**Task prompt**.
Would you set down the whole listing again exactly as it appears?

**Excerpted records**.
* * * * * * *
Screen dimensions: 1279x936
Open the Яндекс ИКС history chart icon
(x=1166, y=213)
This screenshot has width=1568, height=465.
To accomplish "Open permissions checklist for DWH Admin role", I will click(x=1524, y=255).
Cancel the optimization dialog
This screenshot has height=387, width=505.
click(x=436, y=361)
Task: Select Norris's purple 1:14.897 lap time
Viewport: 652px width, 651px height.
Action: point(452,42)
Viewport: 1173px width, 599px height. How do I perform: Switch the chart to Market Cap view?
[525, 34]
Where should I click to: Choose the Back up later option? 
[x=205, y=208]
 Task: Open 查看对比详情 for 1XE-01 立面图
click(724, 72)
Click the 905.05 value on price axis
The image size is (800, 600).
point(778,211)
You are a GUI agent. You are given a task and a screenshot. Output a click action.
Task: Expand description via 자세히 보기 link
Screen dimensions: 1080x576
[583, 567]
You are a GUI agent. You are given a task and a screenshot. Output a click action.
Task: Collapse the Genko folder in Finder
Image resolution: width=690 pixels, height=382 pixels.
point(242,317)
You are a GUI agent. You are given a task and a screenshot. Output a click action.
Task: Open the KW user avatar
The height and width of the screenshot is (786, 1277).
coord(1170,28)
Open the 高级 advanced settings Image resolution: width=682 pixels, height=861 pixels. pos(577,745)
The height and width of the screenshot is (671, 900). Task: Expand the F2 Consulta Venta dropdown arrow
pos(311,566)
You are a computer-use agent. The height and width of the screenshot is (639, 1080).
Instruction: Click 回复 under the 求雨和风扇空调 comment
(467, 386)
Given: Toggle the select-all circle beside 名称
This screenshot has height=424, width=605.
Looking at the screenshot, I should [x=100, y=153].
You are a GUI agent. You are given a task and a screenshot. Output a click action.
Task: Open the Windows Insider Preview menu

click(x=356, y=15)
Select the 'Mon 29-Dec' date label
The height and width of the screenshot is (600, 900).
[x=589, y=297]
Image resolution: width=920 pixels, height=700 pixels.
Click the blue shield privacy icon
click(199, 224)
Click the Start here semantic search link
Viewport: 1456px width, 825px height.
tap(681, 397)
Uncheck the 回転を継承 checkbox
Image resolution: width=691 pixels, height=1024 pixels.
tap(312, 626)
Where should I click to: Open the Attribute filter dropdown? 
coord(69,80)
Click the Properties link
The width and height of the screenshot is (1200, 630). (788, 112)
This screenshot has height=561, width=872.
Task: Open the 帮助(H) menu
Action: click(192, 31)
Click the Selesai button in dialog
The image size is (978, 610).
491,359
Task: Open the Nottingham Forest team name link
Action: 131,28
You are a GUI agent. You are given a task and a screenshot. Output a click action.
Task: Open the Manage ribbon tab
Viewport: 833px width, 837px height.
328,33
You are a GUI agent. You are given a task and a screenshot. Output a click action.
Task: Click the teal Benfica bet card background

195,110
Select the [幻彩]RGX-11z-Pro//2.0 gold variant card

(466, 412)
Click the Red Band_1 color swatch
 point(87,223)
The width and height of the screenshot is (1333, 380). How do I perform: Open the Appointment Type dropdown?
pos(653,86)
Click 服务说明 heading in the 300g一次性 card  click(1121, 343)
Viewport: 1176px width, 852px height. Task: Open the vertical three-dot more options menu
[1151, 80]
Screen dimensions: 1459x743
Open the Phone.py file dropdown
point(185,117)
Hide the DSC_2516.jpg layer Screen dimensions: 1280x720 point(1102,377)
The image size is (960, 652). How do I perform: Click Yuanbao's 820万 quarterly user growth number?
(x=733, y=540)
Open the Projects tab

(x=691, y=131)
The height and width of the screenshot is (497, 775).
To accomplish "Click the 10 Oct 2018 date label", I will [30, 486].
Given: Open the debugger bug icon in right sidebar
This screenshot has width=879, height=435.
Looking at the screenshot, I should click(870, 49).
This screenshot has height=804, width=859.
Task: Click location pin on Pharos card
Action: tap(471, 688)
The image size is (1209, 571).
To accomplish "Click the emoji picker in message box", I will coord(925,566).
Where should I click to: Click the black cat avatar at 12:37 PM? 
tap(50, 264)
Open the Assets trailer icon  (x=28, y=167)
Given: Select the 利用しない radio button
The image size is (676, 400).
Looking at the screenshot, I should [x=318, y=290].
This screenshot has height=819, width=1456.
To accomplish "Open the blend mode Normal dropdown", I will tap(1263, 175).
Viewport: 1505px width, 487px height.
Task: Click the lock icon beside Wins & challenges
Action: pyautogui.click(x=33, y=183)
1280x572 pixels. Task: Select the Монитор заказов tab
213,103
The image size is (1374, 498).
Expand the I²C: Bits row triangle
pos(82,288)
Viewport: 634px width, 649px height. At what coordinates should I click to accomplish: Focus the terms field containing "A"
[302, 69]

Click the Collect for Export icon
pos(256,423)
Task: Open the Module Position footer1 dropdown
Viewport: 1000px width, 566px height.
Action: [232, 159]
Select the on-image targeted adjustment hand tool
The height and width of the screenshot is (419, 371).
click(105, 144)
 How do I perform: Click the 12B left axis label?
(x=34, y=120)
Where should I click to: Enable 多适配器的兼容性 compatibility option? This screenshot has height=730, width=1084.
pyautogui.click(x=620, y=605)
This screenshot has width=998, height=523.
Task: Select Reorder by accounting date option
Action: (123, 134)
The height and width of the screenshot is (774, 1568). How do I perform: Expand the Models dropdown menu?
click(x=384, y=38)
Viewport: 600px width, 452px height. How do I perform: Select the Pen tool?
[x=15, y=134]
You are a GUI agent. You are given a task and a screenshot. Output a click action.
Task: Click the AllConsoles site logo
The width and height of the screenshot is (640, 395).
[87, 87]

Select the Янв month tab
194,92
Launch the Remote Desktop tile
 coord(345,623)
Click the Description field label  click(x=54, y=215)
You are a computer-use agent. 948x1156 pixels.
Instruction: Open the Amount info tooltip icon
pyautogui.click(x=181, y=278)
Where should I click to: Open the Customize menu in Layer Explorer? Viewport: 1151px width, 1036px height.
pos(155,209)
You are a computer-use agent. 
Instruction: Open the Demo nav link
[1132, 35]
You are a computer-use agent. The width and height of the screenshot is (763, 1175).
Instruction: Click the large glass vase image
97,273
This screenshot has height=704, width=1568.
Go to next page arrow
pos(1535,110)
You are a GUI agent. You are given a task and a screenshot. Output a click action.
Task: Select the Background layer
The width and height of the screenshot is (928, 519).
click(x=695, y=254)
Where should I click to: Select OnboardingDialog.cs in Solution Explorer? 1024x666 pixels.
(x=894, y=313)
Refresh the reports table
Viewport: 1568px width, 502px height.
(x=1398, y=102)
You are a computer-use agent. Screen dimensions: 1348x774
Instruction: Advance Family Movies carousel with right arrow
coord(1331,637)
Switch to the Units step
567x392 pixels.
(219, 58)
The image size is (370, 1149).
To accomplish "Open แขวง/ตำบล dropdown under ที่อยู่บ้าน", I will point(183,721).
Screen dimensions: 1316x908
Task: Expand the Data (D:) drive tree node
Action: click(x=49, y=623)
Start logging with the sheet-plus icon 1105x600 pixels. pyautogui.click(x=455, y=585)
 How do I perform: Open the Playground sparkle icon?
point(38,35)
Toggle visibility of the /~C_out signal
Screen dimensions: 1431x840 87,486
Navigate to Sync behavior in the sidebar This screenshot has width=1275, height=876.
* * * * * * *
**Response area**.
Screen dimensions: 1279x936
Open the Яндекс ИКС history chart icon
(x=1166, y=213)
This screenshot has width=1568, height=465.
To accomplish "Open permissions checklist for DWH Admin role", I will click(x=1524, y=255).
Cancel the optimization dialog
This screenshot has height=387, width=505.
click(x=436, y=361)
Task: Select Norris's purple 1:14.897 lap time
Viewport: 652px width, 651px height.
Action: point(452,42)
Viewport: 1173px width, 599px height. How do I perform: Switch the chart to Market Cap view?
[525, 34]
Where should I click to: Choose the Back up later option? 
[x=205, y=208]
 Task: Open 查看对比详情 for 1XE-01 立面图
click(724, 72)
Click the 905.05 value on price axis
The image size is (800, 600).
point(778,211)
You are a GUI agent. You are given a task and a screenshot. Output a click action.
Task: Expand description via 자세히 보기 link
Screen dimensions: 1080x576
[583, 567]
You are a GUI agent. You are given a task and a screenshot. Output a click action.
Task: Collapse the Genko folder in Finder
Image resolution: width=690 pixels, height=382 pixels.
point(242,317)
You are a GUI agent. You are given a task and a screenshot. Output a click action.
Task: Open the KW user avatar
The height and width of the screenshot is (786, 1277).
coord(1170,28)
Open the 高级 advanced settings Image resolution: width=682 pixels, height=861 pixels. pos(577,745)
The height and width of the screenshot is (671, 900). Task: Expand the F2 Consulta Venta dropdown arrow
pos(311,566)
You are a computer-use agent. The height and width of the screenshot is (639, 1080).
Instruction: Click 回复 under the 求雨和风扇空调 comment
(467, 386)
Given: Toggle the select-all circle beside 名称
This screenshot has height=424, width=605.
Looking at the screenshot, I should [x=100, y=153].
You are a GUI agent. You are given a task and a screenshot. Output a click action.
Task: Open the Windows Insider Preview menu

click(x=356, y=15)
Select the 'Mon 29-Dec' date label
The height and width of the screenshot is (600, 900).
[x=589, y=297]
Image resolution: width=920 pixels, height=700 pixels.
Click the blue shield privacy icon
click(199, 224)
Click the Start here semantic search link
Viewport: 1456px width, 825px height.
tap(681, 397)
Uncheck the 回転を継承 checkbox
Image resolution: width=691 pixels, height=1024 pixels.
tap(312, 626)
Where should I click to: Open the Attribute filter dropdown? 
coord(69,80)
Click the Properties link
The width and height of the screenshot is (1200, 630). (788, 112)
This screenshot has height=561, width=872.
Task: Open the 帮助(H) menu
Action: click(192, 31)
Click the Selesai button in dialog
The image size is (978, 610).
491,359
Task: Open the Nottingham Forest team name link
Action: 131,28
You are a GUI agent. You are given a task and a screenshot. Output a click action.
Task: Open the Manage ribbon tab
Viewport: 833px width, 837px height.
328,33
You are a GUI agent. You are given a task and a screenshot. Output a click action.
Task: Click the teal Benfica bet card background

195,110
Select the [幻彩]RGX-11z-Pro//2.0 gold variant card

(466, 412)
Click the Red Band_1 color swatch
 point(87,223)
The width and height of the screenshot is (1333, 380). How do I perform: Open the Appointment Type dropdown?
pos(653,86)
Click 服务说明 heading in the 300g一次性 card  click(1121, 343)
Viewport: 1176px width, 852px height. Task: Open the vertical three-dot more options menu
[1151, 80]
Screen dimensions: 1459x743
Open the Phone.py file dropdown
point(185,117)
Hide the DSC_2516.jpg layer Screen dimensions: 1280x720 point(1102,377)
The image size is (960, 652). How do I perform: Click Yuanbao's 820万 quarterly user growth number?
(x=733, y=540)
Open the Projects tab

(x=691, y=131)
The height and width of the screenshot is (497, 775).
To accomplish "Click the 10 Oct 2018 date label", I will [30, 486].
Given: Open the debugger bug icon in right sidebar
This screenshot has width=879, height=435.
Looking at the screenshot, I should click(870, 49).
This screenshot has height=804, width=859.
Task: Click location pin on Pharos card
Action: tap(471, 688)
The image size is (1209, 571).
To accomplish "Click the emoji picker in message box", I will coord(925,566).
Where should I click to: Click the black cat avatar at 12:37 PM? 
tap(50, 264)
Open the Assets trailer icon  (x=28, y=167)
Given: Select the 利用しない radio button
The image size is (676, 400).
Looking at the screenshot, I should [x=318, y=290].
This screenshot has height=819, width=1456.
To accomplish "Open the blend mode Normal dropdown", I will tap(1263, 175).
Viewport: 1505px width, 487px height.
Task: Click the lock icon beside Wins & challenges
Action: pyautogui.click(x=33, y=183)
1280x572 pixels. Task: Select the Монитор заказов tab
213,103
The image size is (1374, 498).
Expand the I²C: Bits row triangle
pos(82,288)
Viewport: 634px width, 649px height. At what coordinates should I click to accomplish: Focus the terms field containing "A"
[302, 69]

Click the Collect for Export icon
pos(256,423)
Task: Open the Module Position footer1 dropdown
Viewport: 1000px width, 566px height.
Action: [232, 159]
Select the on-image targeted adjustment hand tool
The height and width of the screenshot is (419, 371).
click(105, 144)
 How do I perform: Click the 12B left axis label?
(x=34, y=120)
Where should I click to: Enable 多适配器的兼容性 compatibility option? This screenshot has height=730, width=1084.
pyautogui.click(x=620, y=605)
This screenshot has width=998, height=523.
Task: Select Reorder by accounting date option
Action: (123, 134)
The height and width of the screenshot is (774, 1568). How do I perform: Expand the Models dropdown menu?
click(x=384, y=38)
Viewport: 600px width, 452px height. How do I perform: Select the Pen tool?
[x=15, y=134]
You are a GUI agent. You are given a task and a screenshot. Output a click action.
Task: Click the AllConsoles site logo
The width and height of the screenshot is (640, 395).
[87, 87]

Select the Янв month tab
194,92
Launch the Remote Desktop tile
 coord(345,623)
Click the Description field label  click(x=54, y=215)
You are a computer-use agent. 948x1156 pixels.
Instruction: Open the Amount info tooltip icon
pyautogui.click(x=181, y=278)
Where should I click to: Open the Customize menu in Layer Explorer? Viewport: 1151px width, 1036px height.
pos(155,209)
You are a computer-use agent. 
Instruction: Open the Demo nav link
[1132, 35]
You are a computer-use agent. The width and height of the screenshot is (763, 1175).
Instruction: Click the large glass vase image
97,273
This screenshot has height=704, width=1568.
Go to next page arrow
pos(1535,110)
You are a GUI agent. You are given a task and a screenshot. Output a click action.
Task: Select the Background layer
The width and height of the screenshot is (928, 519).
click(x=695, y=254)
Where should I click to: Select OnboardingDialog.cs in Solution Explorer? 1024x666 pixels.
(x=894, y=313)
Refresh the reports table
Viewport: 1568px width, 502px height.
(x=1398, y=102)
You are a computer-use agent. Screen dimensions: 1348x774
Instruction: Advance Family Movies carousel with right arrow
coord(1331,637)
Switch to the Units step
567x392 pixels.
(219, 58)
The image size is (370, 1149).
To accomplish "Open แขวง/ตำบล dropdown under ที่อยู่บ้าน", I will point(183,721).
Screen dimensions: 1316x908
Task: Expand the Data (D:) drive tree node
Action: click(x=49, y=623)
Start logging with the sheet-plus icon 1105x600 pixels. pyautogui.click(x=455, y=585)
 How do I perform: Open the Playground sparkle icon?
point(38,35)
Toggle visibility of the /~C_out signal
Screen dimensions: 1431x840 87,486
Navigate to Sync behavior in the sidebar This screenshot has width=1275, height=876.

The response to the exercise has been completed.